■ **Problem statement**
Work out how many lines in the listing below include the word "type". Give nothing but the number.

■ **Source material**

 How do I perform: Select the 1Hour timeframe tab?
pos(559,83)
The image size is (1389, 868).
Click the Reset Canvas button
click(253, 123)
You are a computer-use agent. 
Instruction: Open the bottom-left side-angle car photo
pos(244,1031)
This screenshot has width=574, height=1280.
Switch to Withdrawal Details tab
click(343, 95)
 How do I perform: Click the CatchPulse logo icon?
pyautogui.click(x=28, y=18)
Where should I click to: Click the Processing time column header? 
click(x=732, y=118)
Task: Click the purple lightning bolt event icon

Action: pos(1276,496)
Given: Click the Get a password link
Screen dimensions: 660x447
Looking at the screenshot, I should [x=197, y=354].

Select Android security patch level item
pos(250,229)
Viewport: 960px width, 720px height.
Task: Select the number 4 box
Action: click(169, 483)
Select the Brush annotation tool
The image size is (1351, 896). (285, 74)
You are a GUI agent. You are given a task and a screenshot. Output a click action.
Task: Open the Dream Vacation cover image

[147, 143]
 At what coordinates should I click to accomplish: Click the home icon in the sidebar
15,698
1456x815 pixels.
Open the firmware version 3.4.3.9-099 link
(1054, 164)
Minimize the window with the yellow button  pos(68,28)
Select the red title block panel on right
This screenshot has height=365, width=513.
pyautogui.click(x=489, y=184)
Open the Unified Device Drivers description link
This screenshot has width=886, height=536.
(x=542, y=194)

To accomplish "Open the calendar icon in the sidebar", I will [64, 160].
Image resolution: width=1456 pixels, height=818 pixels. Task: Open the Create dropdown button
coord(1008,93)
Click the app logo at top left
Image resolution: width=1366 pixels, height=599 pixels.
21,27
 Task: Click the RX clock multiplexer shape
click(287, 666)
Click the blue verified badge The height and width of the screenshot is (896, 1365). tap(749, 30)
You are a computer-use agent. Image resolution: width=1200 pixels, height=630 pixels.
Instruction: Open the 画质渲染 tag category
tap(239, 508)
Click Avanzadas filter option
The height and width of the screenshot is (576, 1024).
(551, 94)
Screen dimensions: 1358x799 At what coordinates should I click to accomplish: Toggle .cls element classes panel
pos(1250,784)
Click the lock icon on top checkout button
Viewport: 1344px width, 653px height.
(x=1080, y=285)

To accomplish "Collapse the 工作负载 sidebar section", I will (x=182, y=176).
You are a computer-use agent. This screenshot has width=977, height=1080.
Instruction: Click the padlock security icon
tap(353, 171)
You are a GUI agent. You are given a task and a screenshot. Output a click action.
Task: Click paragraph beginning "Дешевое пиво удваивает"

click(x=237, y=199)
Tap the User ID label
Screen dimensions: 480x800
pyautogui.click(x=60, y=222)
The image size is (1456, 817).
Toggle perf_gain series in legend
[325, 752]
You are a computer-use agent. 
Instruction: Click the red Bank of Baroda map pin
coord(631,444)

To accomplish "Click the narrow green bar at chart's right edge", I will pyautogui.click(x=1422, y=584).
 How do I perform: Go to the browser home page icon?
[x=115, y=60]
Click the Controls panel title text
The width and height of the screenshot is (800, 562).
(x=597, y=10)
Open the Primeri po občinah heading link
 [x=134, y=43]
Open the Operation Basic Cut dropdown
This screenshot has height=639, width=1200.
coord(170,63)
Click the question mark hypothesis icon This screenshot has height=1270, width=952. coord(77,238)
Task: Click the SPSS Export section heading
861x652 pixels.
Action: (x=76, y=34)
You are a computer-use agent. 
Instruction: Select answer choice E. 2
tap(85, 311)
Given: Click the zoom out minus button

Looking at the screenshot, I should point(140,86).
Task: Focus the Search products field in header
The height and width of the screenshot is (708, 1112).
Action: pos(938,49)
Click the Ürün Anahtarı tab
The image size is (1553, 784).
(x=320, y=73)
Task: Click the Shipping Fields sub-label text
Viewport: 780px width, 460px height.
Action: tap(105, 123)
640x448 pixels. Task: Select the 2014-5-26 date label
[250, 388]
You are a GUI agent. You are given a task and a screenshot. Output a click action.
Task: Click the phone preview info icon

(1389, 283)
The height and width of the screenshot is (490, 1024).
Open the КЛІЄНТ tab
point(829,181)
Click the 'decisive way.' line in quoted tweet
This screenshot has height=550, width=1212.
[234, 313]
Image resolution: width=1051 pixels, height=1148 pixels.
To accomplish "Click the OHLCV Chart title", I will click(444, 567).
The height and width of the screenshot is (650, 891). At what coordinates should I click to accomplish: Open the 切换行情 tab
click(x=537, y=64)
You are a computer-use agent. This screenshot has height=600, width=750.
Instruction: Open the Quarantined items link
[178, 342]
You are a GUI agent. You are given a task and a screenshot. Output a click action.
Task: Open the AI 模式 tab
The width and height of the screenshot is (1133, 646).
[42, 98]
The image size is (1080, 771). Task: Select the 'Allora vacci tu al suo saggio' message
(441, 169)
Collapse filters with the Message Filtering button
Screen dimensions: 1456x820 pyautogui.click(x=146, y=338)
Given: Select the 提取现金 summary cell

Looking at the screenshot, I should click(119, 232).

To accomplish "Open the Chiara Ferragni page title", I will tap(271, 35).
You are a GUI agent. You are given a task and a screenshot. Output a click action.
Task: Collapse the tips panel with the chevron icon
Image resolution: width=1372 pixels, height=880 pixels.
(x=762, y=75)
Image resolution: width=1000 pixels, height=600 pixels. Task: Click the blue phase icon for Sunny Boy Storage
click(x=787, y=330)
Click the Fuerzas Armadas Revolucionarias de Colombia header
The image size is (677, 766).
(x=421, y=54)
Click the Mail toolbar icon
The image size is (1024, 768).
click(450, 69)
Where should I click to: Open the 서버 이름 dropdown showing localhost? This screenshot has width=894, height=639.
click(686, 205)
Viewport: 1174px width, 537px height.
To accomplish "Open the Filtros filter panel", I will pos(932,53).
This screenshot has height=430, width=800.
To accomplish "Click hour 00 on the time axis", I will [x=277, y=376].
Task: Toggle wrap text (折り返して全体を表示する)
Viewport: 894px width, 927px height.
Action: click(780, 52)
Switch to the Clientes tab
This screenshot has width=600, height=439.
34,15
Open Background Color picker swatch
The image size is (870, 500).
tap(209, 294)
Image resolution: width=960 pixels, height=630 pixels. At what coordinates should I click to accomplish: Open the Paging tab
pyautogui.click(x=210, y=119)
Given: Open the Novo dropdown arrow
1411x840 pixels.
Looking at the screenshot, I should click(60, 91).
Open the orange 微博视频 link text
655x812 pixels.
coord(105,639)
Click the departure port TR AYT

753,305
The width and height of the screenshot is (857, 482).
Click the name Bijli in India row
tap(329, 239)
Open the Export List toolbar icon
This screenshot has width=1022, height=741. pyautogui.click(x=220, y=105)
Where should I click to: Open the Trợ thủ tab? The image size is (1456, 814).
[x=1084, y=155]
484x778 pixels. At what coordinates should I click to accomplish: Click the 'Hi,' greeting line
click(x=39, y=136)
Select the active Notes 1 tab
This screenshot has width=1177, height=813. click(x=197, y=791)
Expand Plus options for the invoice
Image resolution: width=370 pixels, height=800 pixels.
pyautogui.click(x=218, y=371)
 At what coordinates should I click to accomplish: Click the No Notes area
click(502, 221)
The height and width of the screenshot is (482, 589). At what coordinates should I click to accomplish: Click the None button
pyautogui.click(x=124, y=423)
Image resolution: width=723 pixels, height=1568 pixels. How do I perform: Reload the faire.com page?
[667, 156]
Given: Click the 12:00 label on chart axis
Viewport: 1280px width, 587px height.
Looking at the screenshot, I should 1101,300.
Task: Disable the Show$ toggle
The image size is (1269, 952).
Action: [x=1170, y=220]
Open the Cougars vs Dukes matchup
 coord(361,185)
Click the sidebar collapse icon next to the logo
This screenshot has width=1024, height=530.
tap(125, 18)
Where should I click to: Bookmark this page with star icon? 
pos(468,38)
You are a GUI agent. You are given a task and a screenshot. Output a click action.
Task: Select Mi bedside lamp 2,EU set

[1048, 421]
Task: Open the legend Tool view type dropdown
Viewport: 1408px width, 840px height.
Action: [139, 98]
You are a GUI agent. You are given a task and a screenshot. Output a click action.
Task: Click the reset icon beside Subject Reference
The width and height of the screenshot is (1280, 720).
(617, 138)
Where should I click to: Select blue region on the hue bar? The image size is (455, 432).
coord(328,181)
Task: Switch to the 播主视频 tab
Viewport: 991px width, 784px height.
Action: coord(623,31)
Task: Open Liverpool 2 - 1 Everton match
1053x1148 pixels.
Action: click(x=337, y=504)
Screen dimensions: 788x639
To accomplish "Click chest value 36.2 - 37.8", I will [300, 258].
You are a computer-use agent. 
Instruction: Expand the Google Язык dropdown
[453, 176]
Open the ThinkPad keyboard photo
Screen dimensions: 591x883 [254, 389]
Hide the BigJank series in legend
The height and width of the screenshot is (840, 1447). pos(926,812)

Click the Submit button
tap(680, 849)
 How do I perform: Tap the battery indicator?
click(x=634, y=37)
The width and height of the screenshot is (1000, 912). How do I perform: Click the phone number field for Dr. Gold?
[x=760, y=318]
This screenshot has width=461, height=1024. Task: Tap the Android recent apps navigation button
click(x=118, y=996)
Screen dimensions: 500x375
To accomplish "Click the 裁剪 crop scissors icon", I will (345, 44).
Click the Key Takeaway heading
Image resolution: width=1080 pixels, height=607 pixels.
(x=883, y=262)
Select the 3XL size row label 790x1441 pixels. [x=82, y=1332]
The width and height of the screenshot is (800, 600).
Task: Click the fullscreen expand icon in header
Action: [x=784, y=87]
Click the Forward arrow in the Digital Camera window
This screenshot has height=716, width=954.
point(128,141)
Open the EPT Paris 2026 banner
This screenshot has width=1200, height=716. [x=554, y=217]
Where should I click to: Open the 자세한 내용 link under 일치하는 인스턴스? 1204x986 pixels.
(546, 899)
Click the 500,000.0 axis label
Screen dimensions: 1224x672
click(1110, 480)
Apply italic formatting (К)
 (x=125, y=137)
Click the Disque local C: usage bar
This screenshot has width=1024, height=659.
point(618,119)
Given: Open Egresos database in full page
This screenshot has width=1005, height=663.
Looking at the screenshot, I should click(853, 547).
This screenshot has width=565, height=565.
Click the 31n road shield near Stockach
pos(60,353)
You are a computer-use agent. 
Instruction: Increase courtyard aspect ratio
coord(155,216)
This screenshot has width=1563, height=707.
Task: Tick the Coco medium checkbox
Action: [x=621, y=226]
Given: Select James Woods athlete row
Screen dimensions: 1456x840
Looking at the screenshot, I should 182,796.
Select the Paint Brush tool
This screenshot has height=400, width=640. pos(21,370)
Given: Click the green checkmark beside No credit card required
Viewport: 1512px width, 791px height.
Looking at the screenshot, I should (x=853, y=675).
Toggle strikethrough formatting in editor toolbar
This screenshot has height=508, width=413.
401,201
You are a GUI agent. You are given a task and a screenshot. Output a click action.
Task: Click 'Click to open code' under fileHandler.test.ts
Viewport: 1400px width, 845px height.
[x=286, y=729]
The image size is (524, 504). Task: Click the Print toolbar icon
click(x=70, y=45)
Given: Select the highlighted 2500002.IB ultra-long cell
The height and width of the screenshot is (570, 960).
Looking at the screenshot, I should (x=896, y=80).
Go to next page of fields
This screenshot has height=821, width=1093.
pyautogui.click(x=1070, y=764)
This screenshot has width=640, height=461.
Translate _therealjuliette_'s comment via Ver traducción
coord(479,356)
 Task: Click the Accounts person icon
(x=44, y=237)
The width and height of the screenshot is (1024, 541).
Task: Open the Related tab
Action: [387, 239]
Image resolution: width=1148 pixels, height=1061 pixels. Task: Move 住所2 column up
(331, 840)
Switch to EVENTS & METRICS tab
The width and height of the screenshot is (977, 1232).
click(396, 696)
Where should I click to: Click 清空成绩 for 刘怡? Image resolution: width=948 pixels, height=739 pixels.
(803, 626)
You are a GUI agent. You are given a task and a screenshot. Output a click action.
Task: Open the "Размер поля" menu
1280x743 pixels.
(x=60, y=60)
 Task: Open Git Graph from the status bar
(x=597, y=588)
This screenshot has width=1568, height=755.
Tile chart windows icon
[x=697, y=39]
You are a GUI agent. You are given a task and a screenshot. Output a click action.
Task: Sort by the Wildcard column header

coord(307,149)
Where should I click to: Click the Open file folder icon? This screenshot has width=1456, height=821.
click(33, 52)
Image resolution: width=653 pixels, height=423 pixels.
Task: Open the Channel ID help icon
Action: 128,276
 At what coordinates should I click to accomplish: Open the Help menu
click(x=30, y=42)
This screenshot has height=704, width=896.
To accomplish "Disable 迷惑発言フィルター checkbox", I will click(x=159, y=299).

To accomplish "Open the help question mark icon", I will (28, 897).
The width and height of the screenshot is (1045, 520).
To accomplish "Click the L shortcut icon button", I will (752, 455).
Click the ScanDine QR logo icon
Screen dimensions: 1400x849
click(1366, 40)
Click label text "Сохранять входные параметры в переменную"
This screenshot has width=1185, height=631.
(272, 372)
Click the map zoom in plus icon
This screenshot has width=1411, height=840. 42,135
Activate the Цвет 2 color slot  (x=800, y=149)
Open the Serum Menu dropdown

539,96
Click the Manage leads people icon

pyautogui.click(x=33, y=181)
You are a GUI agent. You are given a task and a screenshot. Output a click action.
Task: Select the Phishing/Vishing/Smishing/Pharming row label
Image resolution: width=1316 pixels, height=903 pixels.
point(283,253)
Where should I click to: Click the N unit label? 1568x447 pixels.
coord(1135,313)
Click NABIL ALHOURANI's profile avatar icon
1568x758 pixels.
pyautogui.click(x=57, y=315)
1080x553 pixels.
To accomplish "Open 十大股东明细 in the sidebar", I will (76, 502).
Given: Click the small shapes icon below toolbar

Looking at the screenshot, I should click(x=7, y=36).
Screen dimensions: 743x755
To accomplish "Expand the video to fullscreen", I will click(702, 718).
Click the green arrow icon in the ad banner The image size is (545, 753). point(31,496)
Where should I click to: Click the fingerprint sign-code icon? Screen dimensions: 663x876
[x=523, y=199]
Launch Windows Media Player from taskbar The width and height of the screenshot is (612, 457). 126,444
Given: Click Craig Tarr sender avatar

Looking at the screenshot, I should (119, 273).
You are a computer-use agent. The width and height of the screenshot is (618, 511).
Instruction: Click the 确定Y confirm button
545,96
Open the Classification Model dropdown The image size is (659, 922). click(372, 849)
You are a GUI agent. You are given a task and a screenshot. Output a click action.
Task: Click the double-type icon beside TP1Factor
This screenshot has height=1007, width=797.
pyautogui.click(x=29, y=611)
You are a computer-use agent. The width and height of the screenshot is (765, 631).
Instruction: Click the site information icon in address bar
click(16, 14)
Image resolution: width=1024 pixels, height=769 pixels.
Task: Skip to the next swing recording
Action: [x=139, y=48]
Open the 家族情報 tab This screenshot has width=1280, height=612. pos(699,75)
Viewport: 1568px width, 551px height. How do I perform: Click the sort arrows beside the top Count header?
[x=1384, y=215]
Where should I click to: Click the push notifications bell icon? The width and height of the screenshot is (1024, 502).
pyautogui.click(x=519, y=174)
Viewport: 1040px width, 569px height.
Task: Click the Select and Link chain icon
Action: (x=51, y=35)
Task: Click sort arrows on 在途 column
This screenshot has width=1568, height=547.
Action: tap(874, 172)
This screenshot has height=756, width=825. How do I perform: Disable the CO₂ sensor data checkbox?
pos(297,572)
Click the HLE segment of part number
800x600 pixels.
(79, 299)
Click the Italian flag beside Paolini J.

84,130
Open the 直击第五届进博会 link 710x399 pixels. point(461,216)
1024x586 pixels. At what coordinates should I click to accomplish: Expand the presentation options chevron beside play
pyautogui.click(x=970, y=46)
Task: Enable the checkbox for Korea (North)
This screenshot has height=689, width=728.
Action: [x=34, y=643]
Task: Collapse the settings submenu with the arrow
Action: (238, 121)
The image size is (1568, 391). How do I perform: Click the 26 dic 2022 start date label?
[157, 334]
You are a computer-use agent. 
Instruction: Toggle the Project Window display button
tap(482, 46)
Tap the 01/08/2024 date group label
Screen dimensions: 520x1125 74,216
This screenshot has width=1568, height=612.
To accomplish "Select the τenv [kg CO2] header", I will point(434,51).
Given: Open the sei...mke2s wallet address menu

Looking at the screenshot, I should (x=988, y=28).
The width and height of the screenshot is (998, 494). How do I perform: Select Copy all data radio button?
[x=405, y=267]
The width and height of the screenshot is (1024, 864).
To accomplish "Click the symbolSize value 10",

■ **Written solution**
2